The show’s format was strikingly original: a series of reminiscences about the deceased (all inspired by the wackiest of audience suggestions), allowing the performance to move beyond the physical location of the funeral parlour and into…well just about anywhere, as the Imps demonstrated. On the first night, these sketches wildly varied from bongo playing, and semi-crustacean pirates to jokes about match fixing in cricket, all through the quick wit and wordplay of the cast.

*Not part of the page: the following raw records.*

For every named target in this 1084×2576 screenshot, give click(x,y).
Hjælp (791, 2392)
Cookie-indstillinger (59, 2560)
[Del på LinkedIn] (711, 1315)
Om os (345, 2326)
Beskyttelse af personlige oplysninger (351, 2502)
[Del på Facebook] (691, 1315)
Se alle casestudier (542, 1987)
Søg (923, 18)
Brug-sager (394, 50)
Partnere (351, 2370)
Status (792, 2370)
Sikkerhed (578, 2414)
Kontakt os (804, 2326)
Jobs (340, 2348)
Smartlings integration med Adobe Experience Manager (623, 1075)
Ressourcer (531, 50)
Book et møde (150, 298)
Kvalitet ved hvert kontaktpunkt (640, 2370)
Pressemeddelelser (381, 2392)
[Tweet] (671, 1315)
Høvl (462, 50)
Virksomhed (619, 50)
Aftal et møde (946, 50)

The performance benefited from the cast’s incredible musicality in the form of “hymns”. Although the poem round did not quite come together, laugh-out-loud hymns were improvised on the spot, while Joe Zacaroli impressed on the keyboard. The cast had clearly spent plenty of time honing their improvisational harmony as a group, and there were few awkward interactions between actors. While the sketches were amusing, some were a little too absurd, at least on the first night, although Giles Gear lent an edge of comic maturity and gravitas to the proceedings.

Improv often falls terribly, terribly flat. Actors are left flailing and hamming up their acts, all while the audience looks on in pained silence. Thankfully, nothing could have been further from the case last night. Despite their (hopefully) one-off lack of punctuality, the night was a great success: genuinely funny, talented improvisers came together around a thoroughly amusing theme to astound the audience.